───── RECORDS PROVIDED ─────

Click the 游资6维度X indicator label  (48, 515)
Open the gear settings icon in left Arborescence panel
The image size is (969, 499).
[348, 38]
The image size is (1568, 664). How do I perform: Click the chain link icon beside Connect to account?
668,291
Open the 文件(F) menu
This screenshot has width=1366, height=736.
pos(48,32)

─────
───── RECORDS PROVIDED ─────

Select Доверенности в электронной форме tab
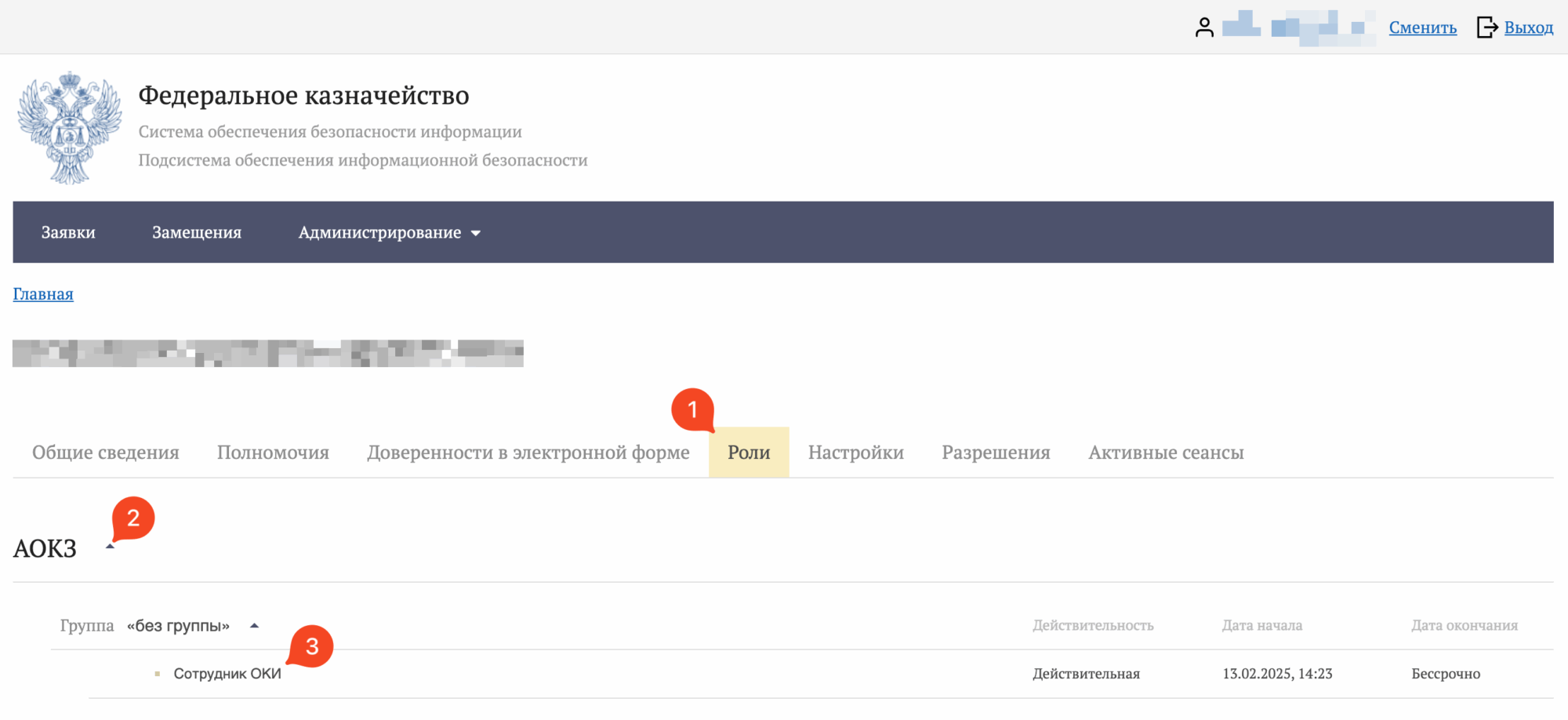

─────
───── RECORDS PROVIDED ─────

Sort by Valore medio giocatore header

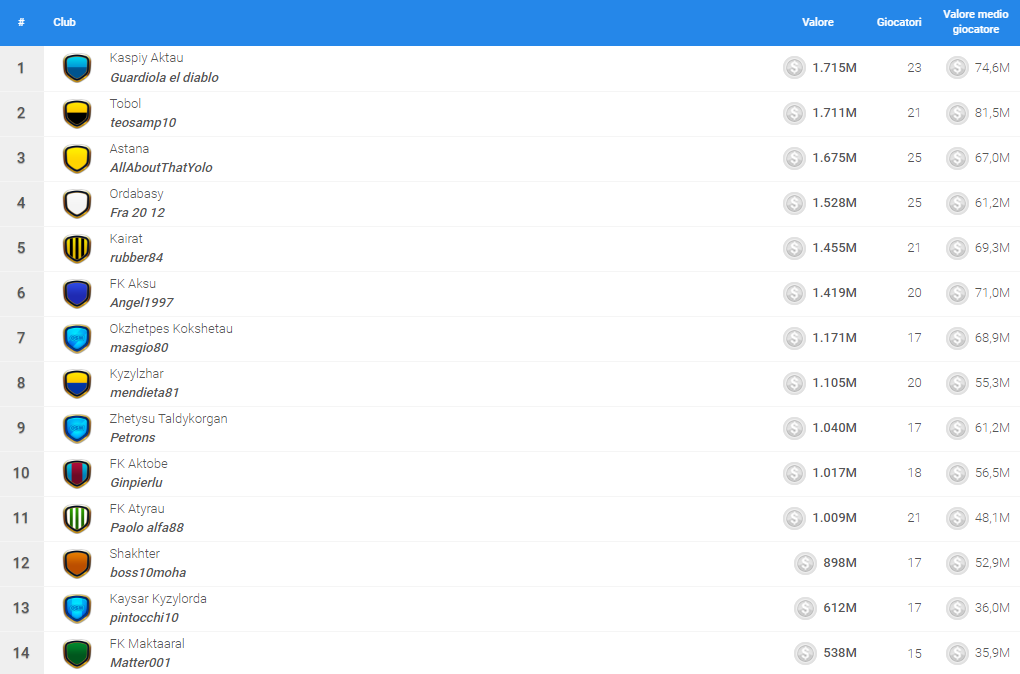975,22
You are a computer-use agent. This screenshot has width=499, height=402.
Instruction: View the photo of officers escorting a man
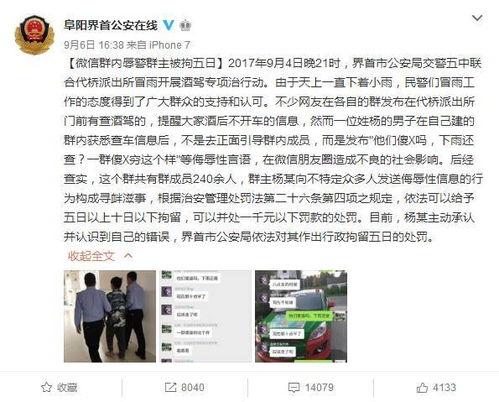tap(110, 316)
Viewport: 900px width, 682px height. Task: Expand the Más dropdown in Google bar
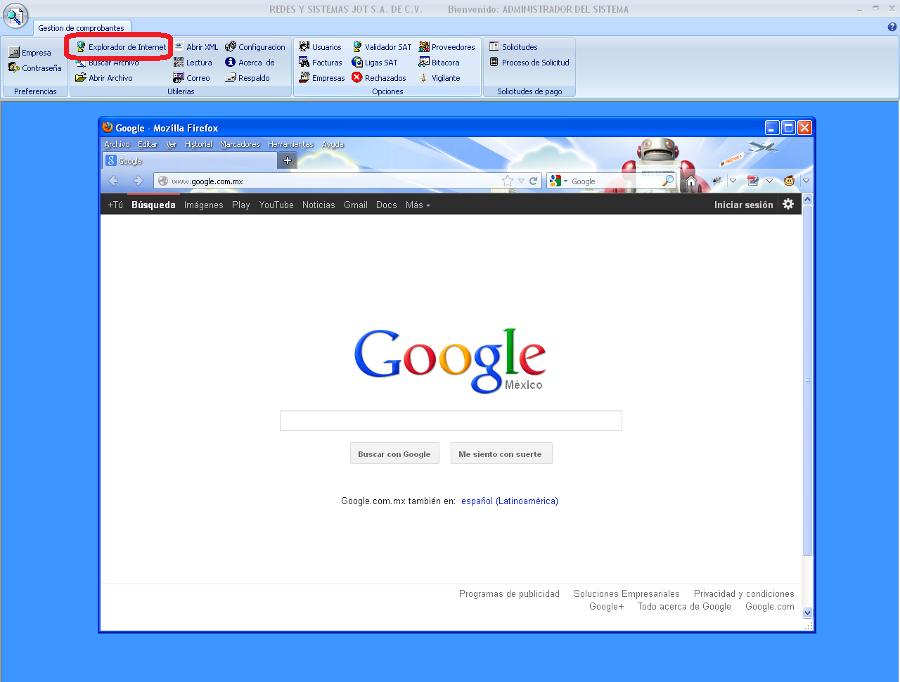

─────

:: PROBLEM TO WORK ON ::
Working from the entries above, reproduce exactly and only the lines beginning with the line that has "Instruction: View the" and ending with the line that has "Viewport: 900px width, 682px"; omit all pictures.

:: RESULT OF THIS TASK ::
Instruction: View the photo of officers escorting a man
tap(110, 316)
Viewport: 900px width, 682px height. Task: Expand the Más dropdown in Google bar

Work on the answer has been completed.